* Exercise
For the listing below, count the lines that contain "size" and report only the number.

* Task inputs
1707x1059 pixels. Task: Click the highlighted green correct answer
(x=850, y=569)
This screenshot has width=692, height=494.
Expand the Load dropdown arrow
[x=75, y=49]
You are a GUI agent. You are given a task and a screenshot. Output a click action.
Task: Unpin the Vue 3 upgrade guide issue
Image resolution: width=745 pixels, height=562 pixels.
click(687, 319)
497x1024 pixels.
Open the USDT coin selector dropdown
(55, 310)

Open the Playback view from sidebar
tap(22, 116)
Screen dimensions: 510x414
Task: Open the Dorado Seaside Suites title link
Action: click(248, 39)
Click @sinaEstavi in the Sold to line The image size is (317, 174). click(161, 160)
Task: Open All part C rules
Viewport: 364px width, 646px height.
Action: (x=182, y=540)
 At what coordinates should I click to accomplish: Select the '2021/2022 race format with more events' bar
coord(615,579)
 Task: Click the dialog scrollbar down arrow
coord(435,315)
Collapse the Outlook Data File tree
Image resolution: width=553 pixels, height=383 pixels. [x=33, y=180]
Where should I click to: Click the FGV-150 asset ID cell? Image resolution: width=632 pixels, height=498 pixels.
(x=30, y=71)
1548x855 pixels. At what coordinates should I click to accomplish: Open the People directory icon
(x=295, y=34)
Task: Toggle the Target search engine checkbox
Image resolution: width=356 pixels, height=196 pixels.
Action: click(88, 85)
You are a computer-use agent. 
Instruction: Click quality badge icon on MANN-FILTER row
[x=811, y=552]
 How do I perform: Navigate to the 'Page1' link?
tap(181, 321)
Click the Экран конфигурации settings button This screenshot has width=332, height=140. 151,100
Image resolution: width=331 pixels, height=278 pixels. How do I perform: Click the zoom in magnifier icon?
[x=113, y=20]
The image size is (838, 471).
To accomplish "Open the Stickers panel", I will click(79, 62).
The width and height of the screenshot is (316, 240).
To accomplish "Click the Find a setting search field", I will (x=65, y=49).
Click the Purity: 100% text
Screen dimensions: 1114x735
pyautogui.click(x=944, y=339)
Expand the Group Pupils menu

* Response
2